Test Blu-ray : Joe, c’est aussi l’Amérique

0
383

Joe, c’est aussi l’Amérique

États-Unis : 1970
Titre original : Joe
Réalisation : John G. Avildsen
Scénario : Norman Wexler
Acteurs : Peter Boyle, Dennis Patrick, Susan Sarandon
Éditeur : ESC Éditions
Durée : 1h47
Genre : Drame
Date de sortie cinéma : 19 avril 1971
Date de sortie DVD/BR : 24 juillet 2024

Bill Compton, un riche publicitaire, ne supporte pas que sa fille Melissa soit en couple avec un dealer.

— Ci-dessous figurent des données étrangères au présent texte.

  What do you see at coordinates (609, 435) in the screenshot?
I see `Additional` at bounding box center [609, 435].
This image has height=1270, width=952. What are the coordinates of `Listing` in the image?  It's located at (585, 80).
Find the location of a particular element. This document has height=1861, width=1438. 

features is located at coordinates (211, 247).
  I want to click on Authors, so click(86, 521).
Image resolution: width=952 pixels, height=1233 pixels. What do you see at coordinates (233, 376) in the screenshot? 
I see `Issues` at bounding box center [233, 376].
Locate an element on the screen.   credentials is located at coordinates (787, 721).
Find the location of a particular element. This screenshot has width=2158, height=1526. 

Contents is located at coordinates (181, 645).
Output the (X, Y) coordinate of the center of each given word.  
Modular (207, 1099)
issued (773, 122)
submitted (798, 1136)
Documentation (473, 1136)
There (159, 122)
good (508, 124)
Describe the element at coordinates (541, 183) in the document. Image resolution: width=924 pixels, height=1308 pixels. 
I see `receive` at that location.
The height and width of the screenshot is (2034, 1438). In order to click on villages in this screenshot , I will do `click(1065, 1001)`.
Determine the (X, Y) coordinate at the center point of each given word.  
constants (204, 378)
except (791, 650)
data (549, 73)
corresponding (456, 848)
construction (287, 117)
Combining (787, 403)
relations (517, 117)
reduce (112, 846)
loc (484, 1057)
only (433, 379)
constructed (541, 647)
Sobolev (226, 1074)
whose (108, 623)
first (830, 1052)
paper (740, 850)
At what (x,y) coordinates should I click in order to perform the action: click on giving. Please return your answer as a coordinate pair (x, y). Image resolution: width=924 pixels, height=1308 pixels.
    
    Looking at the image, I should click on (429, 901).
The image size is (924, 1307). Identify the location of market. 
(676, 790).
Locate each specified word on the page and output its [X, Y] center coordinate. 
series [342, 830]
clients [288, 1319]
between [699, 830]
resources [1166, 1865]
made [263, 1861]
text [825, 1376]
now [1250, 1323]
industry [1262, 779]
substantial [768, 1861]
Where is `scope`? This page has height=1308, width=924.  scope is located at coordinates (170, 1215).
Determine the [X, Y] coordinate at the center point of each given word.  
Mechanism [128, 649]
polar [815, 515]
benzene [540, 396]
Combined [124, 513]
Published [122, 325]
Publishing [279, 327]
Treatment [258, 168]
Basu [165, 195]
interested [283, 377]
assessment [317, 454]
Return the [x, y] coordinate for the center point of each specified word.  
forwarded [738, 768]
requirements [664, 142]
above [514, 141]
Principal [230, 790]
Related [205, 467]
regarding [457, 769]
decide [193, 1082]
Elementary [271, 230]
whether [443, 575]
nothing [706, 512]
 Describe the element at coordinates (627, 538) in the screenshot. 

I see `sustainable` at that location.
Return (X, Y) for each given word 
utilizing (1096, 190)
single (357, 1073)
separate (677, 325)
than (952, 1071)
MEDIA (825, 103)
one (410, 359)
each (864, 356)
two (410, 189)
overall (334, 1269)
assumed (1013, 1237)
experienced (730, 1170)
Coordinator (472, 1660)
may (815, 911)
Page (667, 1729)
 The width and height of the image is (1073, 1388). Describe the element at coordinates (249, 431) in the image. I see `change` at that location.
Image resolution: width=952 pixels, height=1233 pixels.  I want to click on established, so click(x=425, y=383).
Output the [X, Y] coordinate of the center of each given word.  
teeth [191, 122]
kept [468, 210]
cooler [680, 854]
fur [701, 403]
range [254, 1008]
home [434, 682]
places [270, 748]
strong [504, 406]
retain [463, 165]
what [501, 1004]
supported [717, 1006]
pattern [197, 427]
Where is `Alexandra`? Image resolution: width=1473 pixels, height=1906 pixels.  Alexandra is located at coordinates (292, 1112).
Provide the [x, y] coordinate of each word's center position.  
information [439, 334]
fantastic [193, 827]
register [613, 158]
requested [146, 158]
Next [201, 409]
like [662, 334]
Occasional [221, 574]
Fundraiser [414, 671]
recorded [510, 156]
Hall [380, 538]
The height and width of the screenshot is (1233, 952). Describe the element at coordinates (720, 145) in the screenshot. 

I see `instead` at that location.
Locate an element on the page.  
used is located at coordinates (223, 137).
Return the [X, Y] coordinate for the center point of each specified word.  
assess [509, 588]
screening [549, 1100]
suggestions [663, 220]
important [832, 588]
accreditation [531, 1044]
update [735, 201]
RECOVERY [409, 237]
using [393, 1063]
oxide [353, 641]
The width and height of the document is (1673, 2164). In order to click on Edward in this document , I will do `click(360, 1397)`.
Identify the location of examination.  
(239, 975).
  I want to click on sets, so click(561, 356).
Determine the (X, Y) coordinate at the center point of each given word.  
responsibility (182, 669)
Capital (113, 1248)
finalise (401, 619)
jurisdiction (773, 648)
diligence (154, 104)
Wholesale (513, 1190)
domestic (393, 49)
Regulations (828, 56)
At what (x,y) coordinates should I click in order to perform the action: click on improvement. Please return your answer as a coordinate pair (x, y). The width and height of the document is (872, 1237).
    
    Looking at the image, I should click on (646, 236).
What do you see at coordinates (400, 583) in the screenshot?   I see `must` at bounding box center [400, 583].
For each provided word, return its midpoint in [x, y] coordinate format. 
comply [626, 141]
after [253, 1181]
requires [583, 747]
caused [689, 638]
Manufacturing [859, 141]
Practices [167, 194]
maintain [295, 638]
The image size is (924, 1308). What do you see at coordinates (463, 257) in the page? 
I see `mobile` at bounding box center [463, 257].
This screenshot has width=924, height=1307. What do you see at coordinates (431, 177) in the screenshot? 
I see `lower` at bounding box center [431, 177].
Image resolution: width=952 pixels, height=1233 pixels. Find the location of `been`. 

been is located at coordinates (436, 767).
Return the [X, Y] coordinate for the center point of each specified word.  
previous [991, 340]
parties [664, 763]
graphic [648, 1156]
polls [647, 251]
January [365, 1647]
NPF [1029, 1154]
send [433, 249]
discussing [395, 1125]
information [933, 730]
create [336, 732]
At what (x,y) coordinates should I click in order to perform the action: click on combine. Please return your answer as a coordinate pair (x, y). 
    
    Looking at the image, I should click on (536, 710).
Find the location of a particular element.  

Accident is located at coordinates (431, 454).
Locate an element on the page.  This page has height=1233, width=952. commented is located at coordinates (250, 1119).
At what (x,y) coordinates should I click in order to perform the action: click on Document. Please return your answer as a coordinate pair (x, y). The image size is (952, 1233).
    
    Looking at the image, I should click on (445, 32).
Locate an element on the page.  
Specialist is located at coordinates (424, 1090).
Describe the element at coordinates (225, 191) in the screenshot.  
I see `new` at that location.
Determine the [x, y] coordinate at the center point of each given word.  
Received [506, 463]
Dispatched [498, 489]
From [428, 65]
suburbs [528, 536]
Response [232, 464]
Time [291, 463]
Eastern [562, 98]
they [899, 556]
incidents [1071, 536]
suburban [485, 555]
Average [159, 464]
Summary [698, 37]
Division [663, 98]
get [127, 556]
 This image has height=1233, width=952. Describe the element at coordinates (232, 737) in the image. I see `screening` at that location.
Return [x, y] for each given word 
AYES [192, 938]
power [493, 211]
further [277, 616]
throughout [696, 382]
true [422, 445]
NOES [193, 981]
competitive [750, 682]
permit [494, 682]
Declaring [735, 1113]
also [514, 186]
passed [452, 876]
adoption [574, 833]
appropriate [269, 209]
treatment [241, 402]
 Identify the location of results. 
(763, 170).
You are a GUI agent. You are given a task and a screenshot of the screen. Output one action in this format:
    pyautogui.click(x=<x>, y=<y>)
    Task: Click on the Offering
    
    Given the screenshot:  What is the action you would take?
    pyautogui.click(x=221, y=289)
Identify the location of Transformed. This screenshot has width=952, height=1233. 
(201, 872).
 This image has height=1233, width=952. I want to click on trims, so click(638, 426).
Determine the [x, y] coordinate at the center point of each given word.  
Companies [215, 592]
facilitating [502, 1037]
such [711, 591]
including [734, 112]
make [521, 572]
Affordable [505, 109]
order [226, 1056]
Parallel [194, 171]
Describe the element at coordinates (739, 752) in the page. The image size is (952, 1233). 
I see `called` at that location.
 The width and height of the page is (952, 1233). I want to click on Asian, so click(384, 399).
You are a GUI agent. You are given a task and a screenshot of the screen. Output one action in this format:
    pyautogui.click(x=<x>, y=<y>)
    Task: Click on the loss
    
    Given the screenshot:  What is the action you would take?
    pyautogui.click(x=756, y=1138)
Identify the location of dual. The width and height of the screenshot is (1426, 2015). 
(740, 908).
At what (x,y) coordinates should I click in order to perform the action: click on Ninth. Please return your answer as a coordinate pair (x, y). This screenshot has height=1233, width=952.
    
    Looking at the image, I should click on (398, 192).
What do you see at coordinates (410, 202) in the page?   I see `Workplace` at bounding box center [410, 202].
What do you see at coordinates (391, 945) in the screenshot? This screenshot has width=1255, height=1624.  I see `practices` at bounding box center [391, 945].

Après une overdose qui la conduit à l’hôpital, Bill se rend chez le petit ami de sa fille et l’assassine dans un accès de colère. Peu après, il rencontre Joe Curran, un ouvrier à qui il confesse son crime…

Le film

[4/5]

Joe, c’est aussi l’Amérique est un film singulier. Réalisé par John G. Avildsen et sorti en 1970, le film du futur réalisateur de Rocky a remporté un franc succès aux États-Unis, notamment en raison des opinions politiques pour le moins tranchées – et très à droite – régulièrement exprimées par le personnage central, qui ont créé la polémique. Tourné dans un style proche du documentaire, le film met en lumière la frustration des « blue collars » américains et autres laissés pour compte d’un système en pleine (r)évolution, et s’impose presque comme une réponse cinglante à Easy Rider (Dennis Hopper, 1969), dans le sens où le récit tend vraiment à faire passer les hippies – et plus largement les jeunes – pour la lie de la société US, composée de drogués, de criminels, de sans-abris et autres sangsues s’en prenant à un système déjà au bord de l’implosion.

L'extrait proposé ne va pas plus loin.